Other alternatives include promoting RE projects in the home and community, particularly in solar energy, which is already underway through numerous government schemes. Captive renewable energy is also gaining traction with several states slashing transmission and banking charges for industrial applications. However, these measures alone cannot solve the problems related to nuisance, as they are mainly applicable in non-urban regions. Larger-scale RE projects need to be added to the grid and structural issues in the problems must be tackled head-on to drive the integration of RE in cities and urban industries.

Governments have introduced various nuisance relief packages in the past, but these have not proven very effective due to the underlying structural problems described above. In its most recent budget, the central government allocated nearly $ 42 billion to reform electricity distribution for the next 5 years. This will be done by breaking up disturbance monopolies in geographic regions to increase efficiency and by financing rural electrification. The benefits of these cash injections are likely to pass through to ER providers.

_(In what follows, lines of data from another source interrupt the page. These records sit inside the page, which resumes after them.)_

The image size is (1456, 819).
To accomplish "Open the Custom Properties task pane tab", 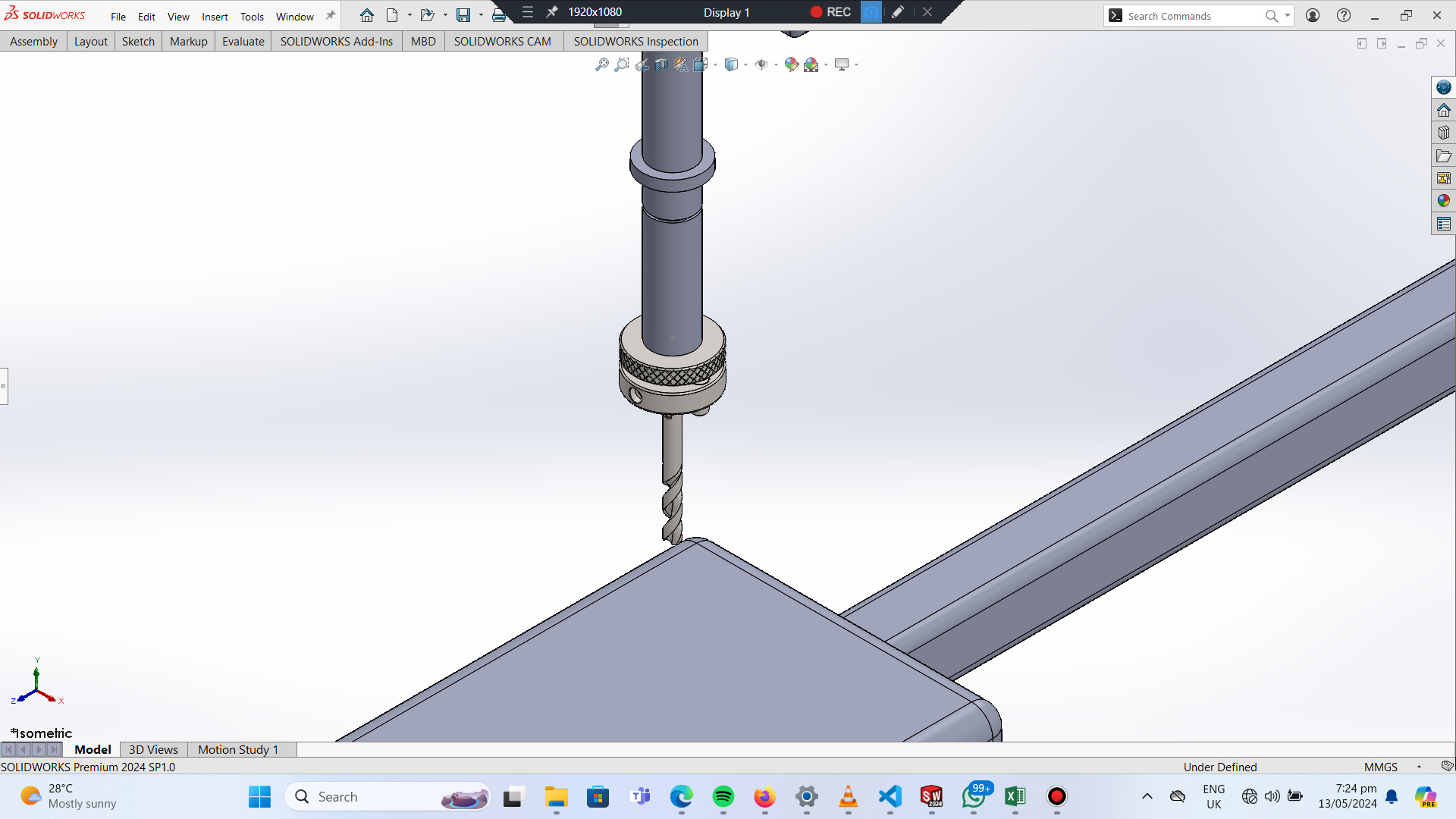I will [x=1443, y=224].
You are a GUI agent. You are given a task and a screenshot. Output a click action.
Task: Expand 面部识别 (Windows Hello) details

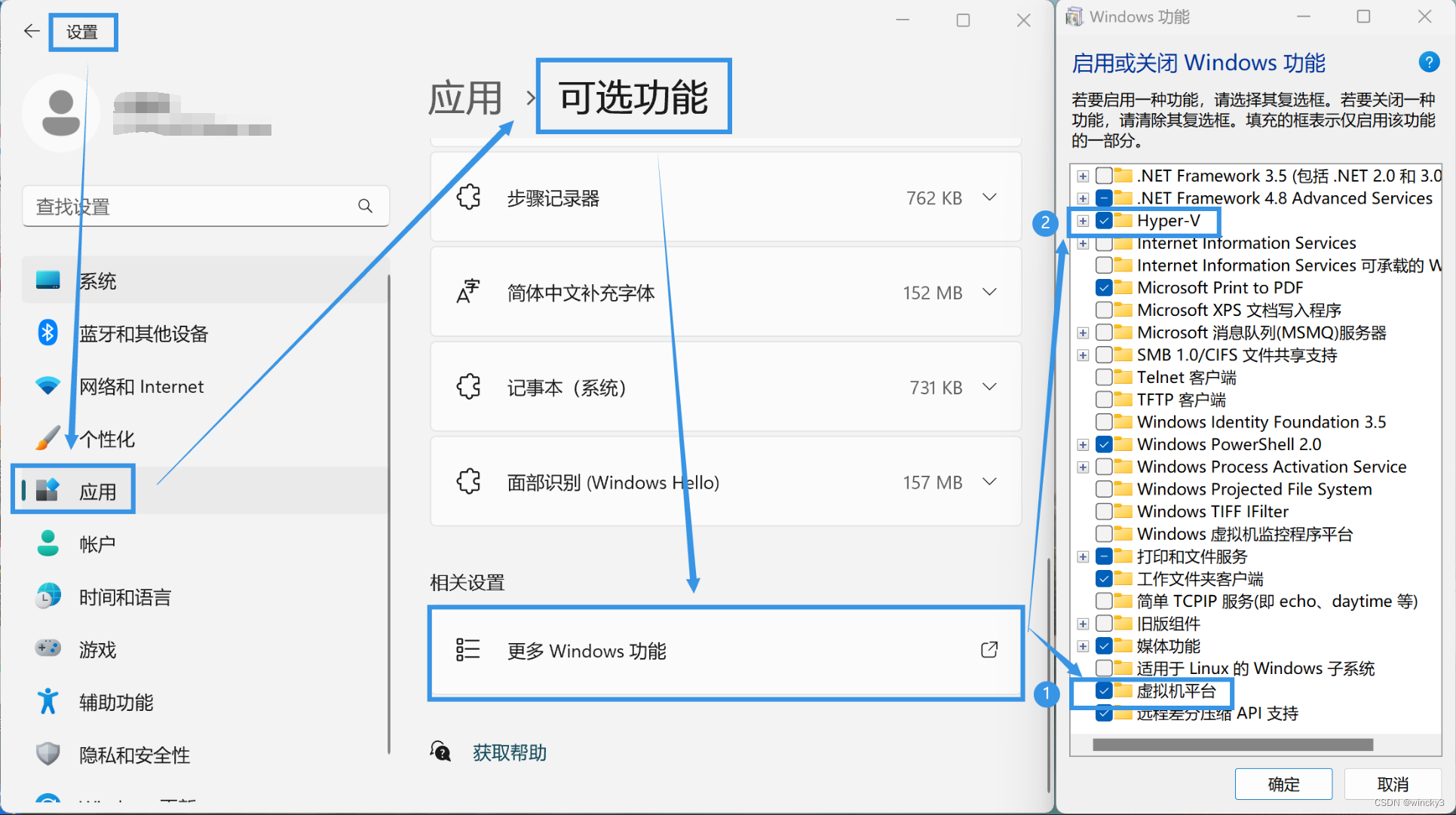tap(989, 482)
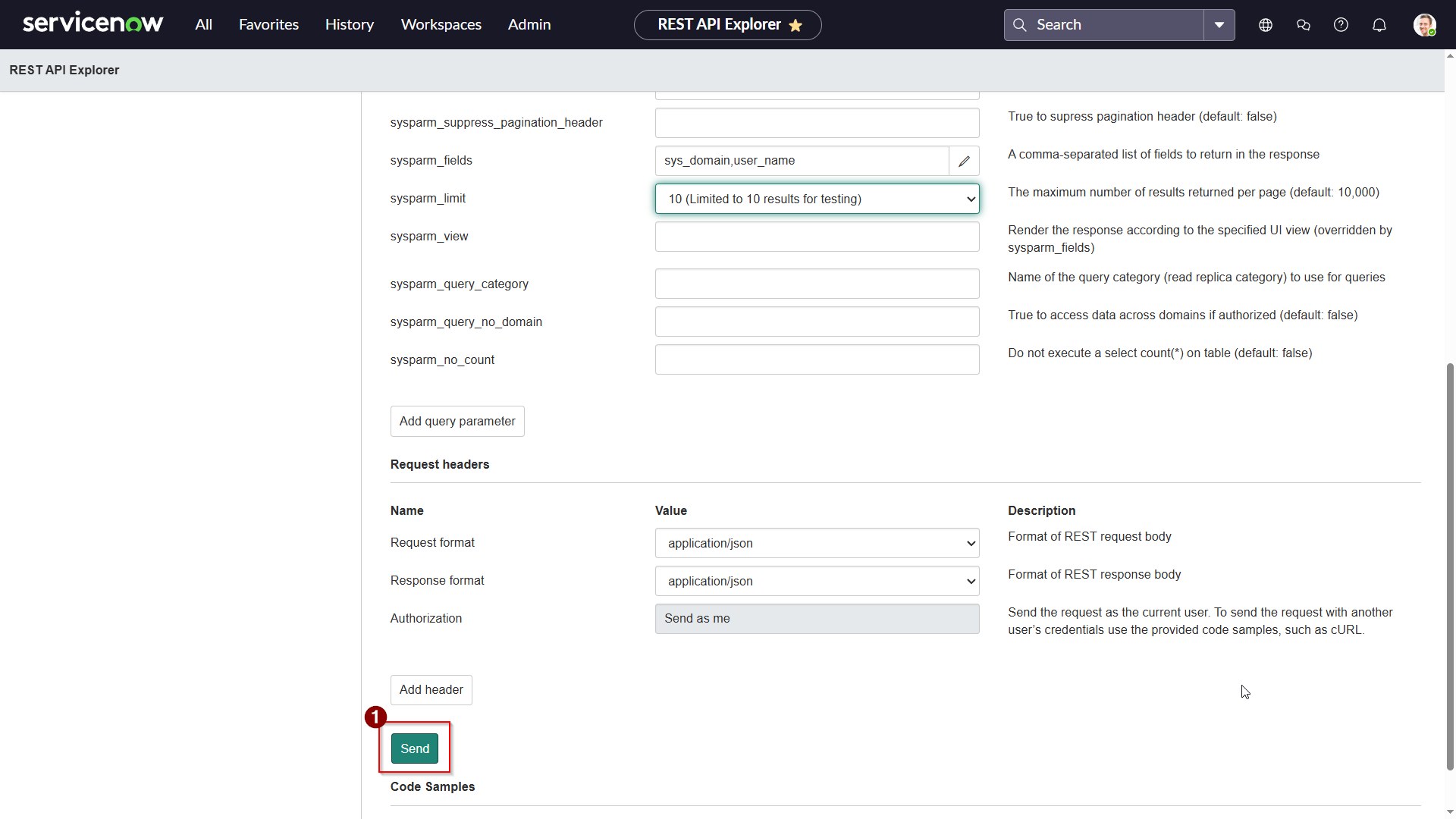The image size is (1456, 819).
Task: Open the chat sidebar icon
Action: pos(1304,25)
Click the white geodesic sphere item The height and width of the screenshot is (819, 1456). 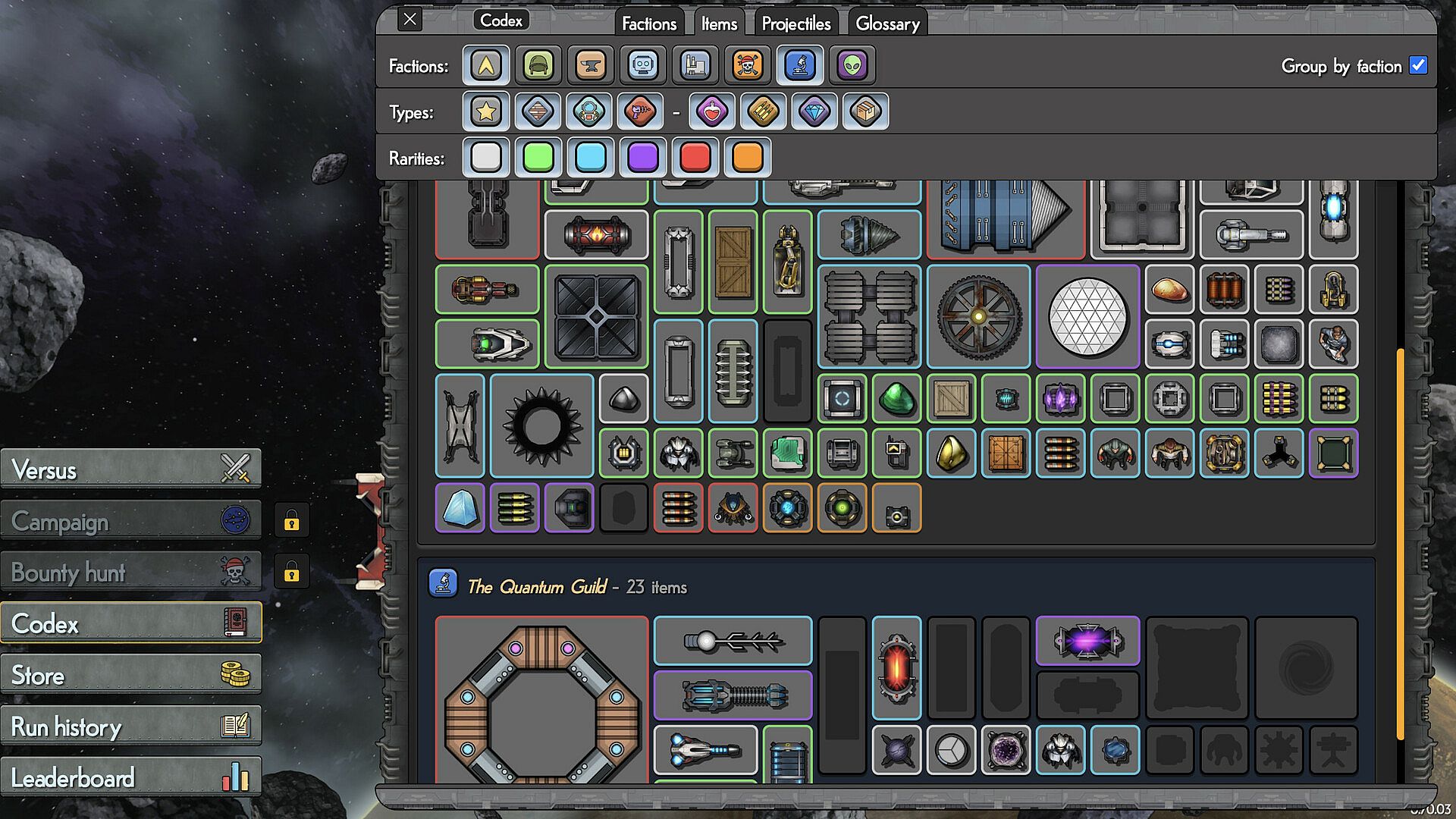(1087, 317)
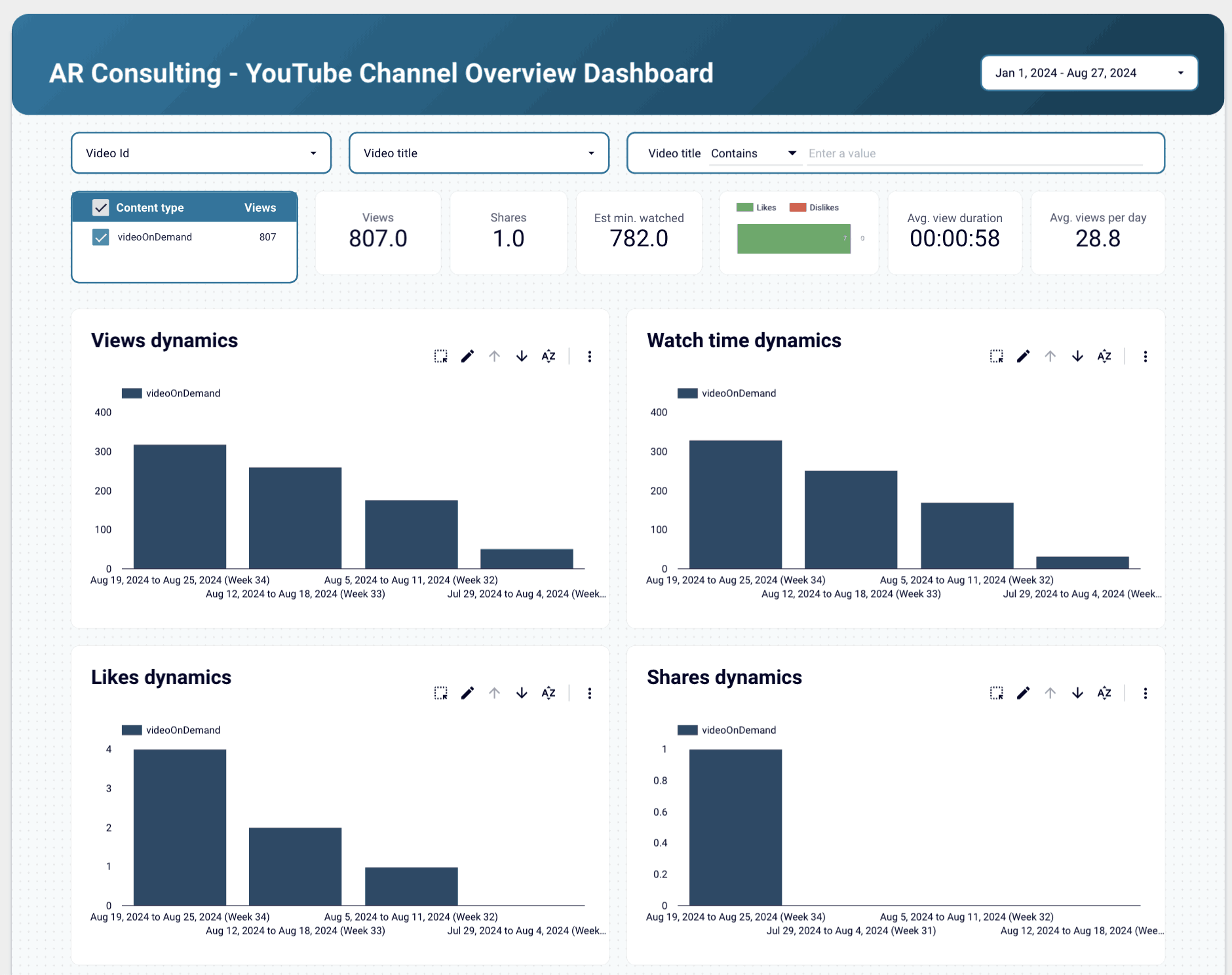The height and width of the screenshot is (975, 1232).
Task: Open the Video Id dropdown
Action: coord(201,153)
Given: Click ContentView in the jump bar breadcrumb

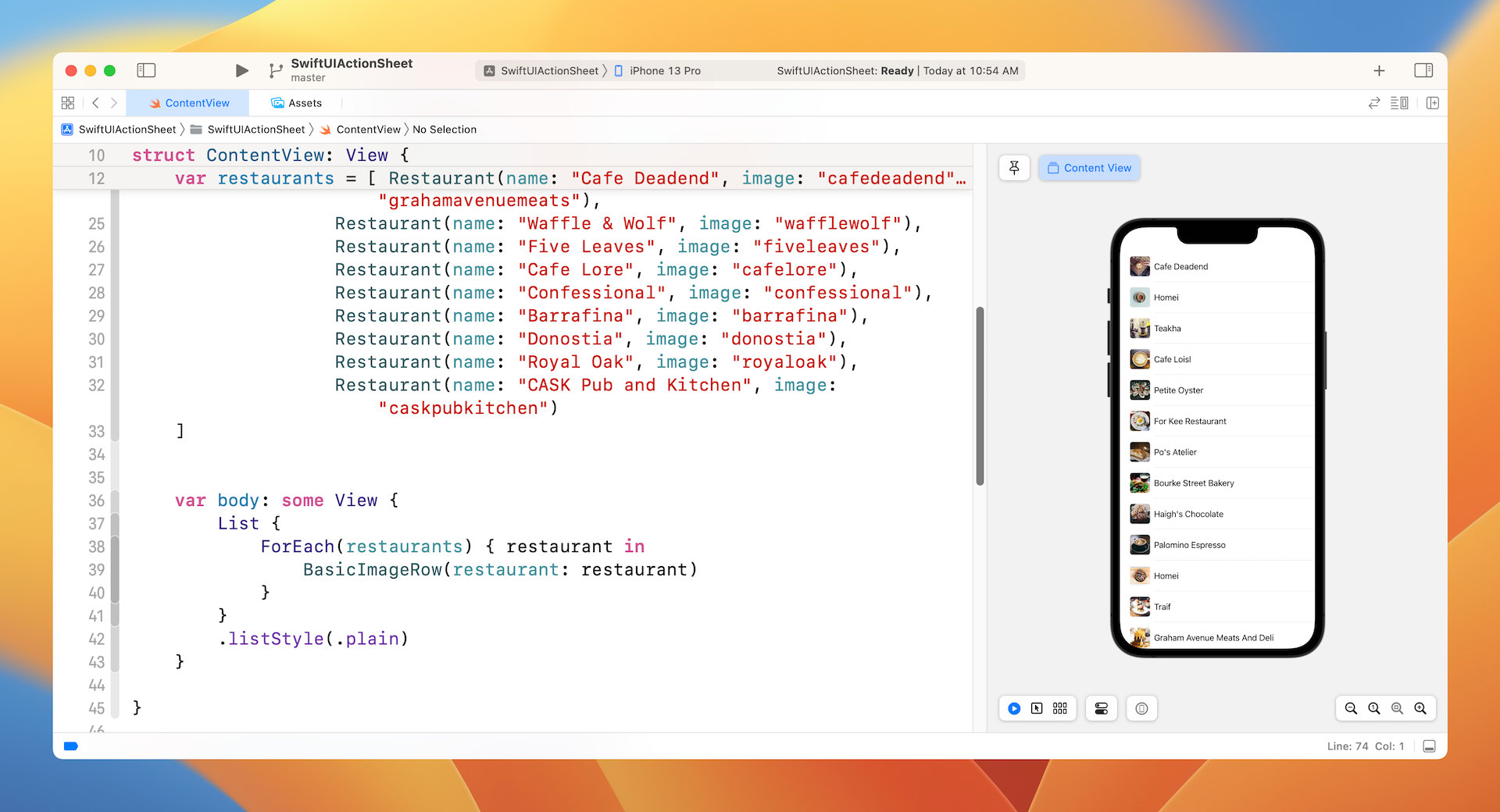Looking at the screenshot, I should [367, 129].
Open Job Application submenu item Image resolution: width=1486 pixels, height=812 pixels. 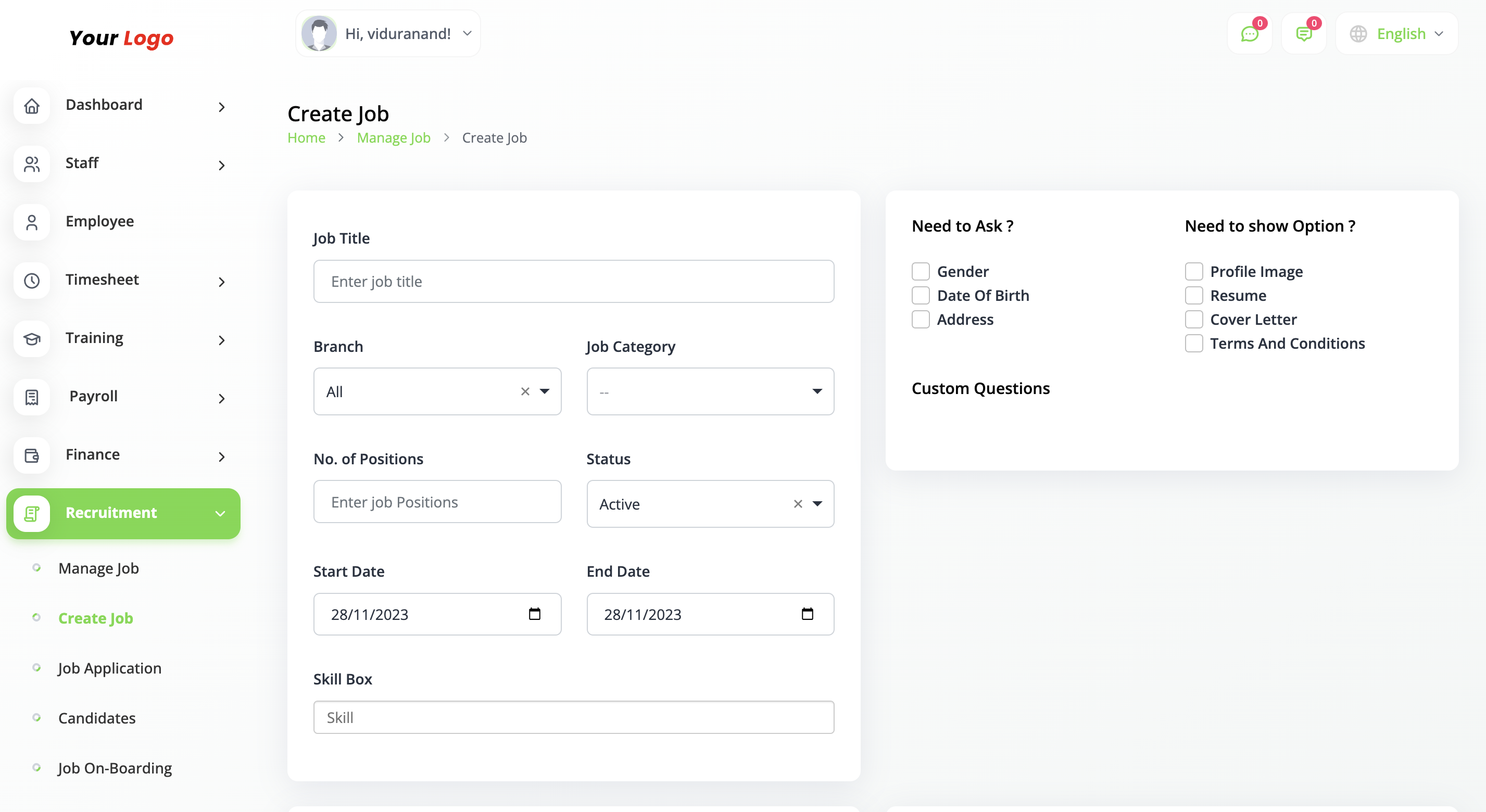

Smart meters are being pushed to reduce revenue losses related to transmission and collection, with the government hoping to install 250 million. These meters will allow better maintenance and monitoring of transmission lines to detect possible energy theft. They will also digitize the payment of fees to reduce defaults.

The government is also experimenting with the transition to markets in real time, where nightclubs buy energy on energy exchanges just before supplying it, to ensure that supply matches demand. This arrangement reduces the average input costs for disturbances and makes the network more flexible for ER integration.

CONCLUSION

To achieve its goals and foster growth in the renewable energy sector, the government must ensure that suppliers receive guaranteed regular revenues and operate with low risk to invest and expand further. Despite emerging alternatives to renewable energy provision, creating such an environment is only possible if problems are simplified and you are not debt free. Structural and market-based changes will help the recovery process, but it is equally important that state governments meet payment obligations and minimize defaults throughout the supply chain.